Le chasseur voit briller plus loin, au milieu du taillis, le cours d’une eau paisible, dont le lit étroit peut à peine recevoir la canne sauvage et sa famille ; cette onde se perd un moment sous l’ombrage épais, mais elle reparaît bientôt plus abondante, et réfléchit dans son cristal d’azur des rochers immenses et les collines boisées.
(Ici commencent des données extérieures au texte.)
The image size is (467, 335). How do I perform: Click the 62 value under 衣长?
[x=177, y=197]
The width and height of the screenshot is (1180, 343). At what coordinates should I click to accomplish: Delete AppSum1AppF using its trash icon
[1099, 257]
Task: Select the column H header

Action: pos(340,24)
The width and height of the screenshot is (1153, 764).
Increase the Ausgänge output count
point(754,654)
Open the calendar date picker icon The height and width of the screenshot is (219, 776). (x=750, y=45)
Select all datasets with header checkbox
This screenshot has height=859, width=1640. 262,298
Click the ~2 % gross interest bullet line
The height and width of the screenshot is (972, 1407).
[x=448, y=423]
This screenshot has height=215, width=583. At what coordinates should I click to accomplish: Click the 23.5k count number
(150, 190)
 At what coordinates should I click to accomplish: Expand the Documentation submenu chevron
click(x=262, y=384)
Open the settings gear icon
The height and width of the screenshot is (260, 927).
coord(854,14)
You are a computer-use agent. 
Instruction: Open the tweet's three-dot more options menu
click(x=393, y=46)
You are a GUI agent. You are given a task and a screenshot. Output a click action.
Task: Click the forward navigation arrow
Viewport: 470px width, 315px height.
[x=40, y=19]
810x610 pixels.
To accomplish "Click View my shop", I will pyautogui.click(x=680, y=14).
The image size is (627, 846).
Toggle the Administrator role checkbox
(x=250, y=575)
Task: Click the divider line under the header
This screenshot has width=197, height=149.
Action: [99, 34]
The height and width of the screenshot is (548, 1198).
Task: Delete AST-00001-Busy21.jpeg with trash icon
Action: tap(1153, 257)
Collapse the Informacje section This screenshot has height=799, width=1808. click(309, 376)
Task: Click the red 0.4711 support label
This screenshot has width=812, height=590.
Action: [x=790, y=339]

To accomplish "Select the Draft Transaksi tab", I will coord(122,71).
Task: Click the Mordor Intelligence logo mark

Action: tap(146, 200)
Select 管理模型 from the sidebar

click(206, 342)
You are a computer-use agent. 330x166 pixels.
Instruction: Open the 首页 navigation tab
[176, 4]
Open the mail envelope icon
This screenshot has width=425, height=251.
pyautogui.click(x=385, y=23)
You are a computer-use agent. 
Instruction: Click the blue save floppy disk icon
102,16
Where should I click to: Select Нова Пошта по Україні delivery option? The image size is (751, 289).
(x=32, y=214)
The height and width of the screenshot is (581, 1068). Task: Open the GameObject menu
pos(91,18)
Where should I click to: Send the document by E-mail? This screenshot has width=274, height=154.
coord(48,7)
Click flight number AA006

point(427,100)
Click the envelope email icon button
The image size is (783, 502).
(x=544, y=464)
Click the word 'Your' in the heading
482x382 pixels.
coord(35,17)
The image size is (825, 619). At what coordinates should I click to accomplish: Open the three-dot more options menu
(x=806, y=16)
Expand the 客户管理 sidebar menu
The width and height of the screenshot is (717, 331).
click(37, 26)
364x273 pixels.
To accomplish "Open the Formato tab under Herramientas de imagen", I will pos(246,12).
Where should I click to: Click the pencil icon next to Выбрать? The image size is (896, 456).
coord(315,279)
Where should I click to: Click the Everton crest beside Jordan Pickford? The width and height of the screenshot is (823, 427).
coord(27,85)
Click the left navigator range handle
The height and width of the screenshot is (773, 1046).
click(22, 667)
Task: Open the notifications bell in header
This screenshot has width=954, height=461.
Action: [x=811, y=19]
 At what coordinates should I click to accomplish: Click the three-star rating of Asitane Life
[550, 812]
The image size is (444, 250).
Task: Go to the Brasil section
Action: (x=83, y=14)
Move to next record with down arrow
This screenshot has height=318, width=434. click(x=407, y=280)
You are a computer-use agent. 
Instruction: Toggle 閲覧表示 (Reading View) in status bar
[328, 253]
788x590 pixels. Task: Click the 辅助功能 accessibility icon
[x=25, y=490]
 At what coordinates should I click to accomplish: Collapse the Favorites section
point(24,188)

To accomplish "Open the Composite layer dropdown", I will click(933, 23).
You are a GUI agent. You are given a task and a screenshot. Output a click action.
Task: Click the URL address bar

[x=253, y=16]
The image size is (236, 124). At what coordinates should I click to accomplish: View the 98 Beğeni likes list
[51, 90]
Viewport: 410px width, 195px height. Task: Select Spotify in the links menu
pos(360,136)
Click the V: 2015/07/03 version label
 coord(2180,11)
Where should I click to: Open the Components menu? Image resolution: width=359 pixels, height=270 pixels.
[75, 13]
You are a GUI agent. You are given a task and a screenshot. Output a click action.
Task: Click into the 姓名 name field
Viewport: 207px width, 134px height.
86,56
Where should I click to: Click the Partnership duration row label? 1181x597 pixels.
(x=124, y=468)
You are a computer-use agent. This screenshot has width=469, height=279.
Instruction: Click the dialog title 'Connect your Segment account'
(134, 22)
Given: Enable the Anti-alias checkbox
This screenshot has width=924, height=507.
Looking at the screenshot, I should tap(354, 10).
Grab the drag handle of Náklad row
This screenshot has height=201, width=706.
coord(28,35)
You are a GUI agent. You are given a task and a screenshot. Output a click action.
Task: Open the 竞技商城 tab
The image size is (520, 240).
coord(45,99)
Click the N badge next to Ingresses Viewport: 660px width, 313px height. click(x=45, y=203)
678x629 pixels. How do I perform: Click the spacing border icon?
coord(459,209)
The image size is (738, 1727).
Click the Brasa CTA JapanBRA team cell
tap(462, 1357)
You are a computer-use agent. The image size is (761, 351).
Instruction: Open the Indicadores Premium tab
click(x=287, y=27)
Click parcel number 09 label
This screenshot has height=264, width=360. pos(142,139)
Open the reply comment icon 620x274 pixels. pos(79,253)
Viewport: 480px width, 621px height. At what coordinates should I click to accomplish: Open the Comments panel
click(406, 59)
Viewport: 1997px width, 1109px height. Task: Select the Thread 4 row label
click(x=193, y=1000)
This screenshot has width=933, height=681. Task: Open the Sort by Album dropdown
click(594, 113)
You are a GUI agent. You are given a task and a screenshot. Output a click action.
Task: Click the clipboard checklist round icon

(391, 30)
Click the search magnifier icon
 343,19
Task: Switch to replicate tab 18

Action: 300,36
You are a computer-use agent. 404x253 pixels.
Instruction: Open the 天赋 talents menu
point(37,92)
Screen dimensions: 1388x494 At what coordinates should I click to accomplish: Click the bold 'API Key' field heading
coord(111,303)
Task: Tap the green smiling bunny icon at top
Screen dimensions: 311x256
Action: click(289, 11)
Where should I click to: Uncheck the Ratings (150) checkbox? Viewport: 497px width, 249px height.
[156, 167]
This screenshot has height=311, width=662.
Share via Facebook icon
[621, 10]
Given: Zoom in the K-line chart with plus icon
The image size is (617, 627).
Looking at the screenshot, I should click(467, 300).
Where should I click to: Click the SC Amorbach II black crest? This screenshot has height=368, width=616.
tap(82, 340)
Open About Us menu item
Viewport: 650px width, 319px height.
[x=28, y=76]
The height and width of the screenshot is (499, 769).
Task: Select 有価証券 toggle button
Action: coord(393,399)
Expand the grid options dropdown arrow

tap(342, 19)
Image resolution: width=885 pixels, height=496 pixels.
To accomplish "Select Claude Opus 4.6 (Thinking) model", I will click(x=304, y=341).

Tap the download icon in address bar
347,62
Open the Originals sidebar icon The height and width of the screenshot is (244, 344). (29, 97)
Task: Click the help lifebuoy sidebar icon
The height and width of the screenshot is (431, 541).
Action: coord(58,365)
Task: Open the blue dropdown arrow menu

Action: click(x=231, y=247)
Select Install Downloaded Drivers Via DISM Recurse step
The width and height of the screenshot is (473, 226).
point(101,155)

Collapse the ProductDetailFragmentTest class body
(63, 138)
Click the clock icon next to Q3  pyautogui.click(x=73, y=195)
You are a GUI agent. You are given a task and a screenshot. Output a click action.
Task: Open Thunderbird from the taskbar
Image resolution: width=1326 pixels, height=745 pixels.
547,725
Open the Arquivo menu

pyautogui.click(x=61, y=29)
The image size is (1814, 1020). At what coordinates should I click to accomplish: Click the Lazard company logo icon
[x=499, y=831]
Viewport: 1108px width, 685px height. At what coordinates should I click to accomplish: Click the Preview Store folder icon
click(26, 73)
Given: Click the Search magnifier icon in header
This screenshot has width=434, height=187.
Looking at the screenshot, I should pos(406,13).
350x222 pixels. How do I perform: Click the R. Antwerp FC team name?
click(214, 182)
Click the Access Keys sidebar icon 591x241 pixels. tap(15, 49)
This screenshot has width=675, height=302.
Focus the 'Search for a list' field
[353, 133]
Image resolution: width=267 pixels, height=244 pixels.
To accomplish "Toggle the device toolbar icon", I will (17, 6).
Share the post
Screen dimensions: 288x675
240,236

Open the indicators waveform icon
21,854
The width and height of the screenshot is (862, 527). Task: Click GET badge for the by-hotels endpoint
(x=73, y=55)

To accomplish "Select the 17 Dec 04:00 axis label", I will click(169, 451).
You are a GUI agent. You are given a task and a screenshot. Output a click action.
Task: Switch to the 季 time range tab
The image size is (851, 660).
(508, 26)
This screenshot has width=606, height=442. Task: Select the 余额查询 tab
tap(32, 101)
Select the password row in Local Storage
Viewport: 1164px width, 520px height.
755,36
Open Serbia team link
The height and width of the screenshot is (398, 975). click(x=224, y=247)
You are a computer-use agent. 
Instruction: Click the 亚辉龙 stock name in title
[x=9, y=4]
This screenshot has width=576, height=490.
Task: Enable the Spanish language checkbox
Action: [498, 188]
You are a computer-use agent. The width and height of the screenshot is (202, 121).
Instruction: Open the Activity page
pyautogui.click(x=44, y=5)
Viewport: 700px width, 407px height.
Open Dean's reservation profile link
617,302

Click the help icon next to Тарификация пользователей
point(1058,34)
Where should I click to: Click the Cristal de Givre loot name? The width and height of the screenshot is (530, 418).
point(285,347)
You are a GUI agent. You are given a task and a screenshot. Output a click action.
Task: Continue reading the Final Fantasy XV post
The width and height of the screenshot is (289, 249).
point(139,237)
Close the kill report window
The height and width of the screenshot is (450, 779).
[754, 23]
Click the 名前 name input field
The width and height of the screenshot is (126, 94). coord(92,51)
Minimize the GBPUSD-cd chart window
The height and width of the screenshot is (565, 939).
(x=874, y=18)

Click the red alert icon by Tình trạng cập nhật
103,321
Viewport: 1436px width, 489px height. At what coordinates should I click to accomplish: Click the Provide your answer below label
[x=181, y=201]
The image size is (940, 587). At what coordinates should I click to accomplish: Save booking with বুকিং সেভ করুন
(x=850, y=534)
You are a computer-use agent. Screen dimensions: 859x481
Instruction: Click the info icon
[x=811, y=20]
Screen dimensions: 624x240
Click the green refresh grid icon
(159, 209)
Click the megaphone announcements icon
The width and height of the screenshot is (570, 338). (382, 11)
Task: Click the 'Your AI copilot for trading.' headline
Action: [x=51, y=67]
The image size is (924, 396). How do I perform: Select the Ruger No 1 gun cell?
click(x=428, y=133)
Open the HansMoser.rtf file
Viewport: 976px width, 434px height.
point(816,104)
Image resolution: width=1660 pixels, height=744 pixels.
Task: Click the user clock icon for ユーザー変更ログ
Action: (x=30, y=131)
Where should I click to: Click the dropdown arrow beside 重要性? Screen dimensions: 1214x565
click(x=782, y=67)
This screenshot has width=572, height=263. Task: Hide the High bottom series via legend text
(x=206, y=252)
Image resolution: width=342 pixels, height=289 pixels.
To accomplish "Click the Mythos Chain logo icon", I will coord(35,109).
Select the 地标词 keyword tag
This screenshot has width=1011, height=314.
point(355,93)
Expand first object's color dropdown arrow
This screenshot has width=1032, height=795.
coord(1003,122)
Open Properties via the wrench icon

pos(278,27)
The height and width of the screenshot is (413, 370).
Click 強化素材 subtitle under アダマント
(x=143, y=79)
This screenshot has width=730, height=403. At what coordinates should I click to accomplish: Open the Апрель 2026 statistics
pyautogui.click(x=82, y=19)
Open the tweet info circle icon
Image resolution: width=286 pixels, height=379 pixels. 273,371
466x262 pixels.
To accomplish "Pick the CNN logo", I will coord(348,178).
S’étendant peu à peu sur un plus vaste espace, elle se divise pour aller entourer d’une ceinture humide deux monticules couronnés d’arbustes, qui, détachés du reste de la forêt, semblent sortir de l’onde comme les tours d’un château au milieu de ses fossés. Les flots, qui grossissent de proche en proche, interceptent toute communication avec la montagne, et forment deux petites îles isolées.

XIV.

Mais aucun sentier ne s’offre au chasseur, à moins qu’il ne gravisse d’un pas prudent les saillies anguleuses d’un précipice ; les racines du genêt lui servent d’échelle, et les rameaux des noisetiers lui prêtent leur secours ; il parvient ainsi sur l’extrême pointe d’un rocher[1], et de là il découvre le lac Katrine qui se déploie comme une vaste nappe d’or aux rayons du soleil couchant. Tout l’espace que le lac couvre de ses ondes se développe à ses regards avec ses promontoires, ses baies, ses îles, qu’une teinte de pourpre fait distinguer eu milieu des flots d’une lumière plus vive, et ses montagnes, qui apparaissent comme des géans gardiens d’une terre enchantée. L’immense Ben-Venu s’élève du côté du sud, et

  1. Avant que la route actuelle fût pratiquée dans le passage romantique que l’auteur a essayé ici de décrire, il n’y avait aucun moyen de sortir du défilé appelé Treseck, si ce n’est par une espèce d’echelle faite avec des branches et des racines.